Discuss the audit considerations related to inventory valuation at lower of cost and net realizable value and the implications of a refund policy on the audit report.

You are an audit senior in Patampa and Associates, and nearing the end of the audit of Duakor Ltd. for the year ended 30 June 2016. Duakor Ltd owns a chain of clothing stores and also has a manufacturing division where it makes its own label brand “Dumas.” Own label clothing represents 50% of the inventory and sales of Duakor Ltd. The financial statements show a profit before tax of GH¢14m (2015 GH¢6m) and a statement of financial position total of GH¢46m (2015 GH¢30m). The following points have arisen on the audit:

i) Duakor Ltd. values its inventory at the lower of cost and net realizable value. Cost is determined by deducting a suitable estimated profit margin from the selling price. Inventory in the statement of financial position as at 30 June 2016 was GH¢2,530,000.

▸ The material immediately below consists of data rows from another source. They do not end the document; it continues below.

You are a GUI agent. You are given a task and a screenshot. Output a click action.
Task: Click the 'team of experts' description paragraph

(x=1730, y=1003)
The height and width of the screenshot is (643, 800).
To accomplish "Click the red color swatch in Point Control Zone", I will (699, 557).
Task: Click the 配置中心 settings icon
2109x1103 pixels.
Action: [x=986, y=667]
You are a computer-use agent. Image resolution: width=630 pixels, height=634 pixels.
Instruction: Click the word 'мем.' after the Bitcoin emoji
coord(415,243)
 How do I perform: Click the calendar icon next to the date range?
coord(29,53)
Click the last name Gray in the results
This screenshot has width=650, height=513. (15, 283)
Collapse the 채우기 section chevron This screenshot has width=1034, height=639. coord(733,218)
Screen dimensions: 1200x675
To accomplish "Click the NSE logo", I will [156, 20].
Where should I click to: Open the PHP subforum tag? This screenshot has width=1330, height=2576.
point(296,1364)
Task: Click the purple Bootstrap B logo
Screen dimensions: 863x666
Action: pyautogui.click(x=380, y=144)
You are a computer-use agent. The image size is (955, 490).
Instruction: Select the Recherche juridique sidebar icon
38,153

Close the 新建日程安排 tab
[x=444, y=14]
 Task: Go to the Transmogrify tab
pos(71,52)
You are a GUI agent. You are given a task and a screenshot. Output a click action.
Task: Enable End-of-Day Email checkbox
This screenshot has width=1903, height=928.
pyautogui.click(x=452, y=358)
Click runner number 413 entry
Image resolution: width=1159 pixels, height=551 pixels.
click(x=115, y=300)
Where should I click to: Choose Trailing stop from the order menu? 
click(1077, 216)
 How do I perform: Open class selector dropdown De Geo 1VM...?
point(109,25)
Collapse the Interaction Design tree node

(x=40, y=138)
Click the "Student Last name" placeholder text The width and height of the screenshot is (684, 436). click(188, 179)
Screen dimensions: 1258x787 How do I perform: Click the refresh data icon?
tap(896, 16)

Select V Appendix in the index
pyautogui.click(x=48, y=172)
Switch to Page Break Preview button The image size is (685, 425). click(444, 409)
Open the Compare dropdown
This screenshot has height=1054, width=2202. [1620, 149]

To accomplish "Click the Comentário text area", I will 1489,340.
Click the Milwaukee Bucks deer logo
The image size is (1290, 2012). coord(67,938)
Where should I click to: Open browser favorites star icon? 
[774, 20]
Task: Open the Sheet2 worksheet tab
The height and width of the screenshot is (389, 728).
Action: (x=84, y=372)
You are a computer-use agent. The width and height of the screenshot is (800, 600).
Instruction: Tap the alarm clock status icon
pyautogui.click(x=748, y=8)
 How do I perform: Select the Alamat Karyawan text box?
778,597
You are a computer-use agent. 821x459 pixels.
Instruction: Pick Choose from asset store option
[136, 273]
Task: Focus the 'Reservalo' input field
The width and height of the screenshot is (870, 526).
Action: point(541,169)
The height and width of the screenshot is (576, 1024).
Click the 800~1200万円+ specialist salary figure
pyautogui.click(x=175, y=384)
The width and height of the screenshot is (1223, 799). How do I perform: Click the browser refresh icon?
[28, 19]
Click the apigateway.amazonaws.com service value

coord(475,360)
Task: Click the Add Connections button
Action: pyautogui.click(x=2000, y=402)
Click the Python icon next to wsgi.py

ii) Duakor Ltd. has a refund policy which states that a customer who is not satisfied with their purchase may return their goods within 28 days of purchase and obtain an exchange or a cash refund. Experience has shown that exchanges and refunds are common, as Duakor Ltd’s shops do not provide fitting rooms, space being at a premium. Duakor Ltd. does not make any provision in the financial statements for refunds.

Required:

Comment on the matters you will consider in relation to the implications of the above points on the audit report of Duakor Ltd. (10 marks)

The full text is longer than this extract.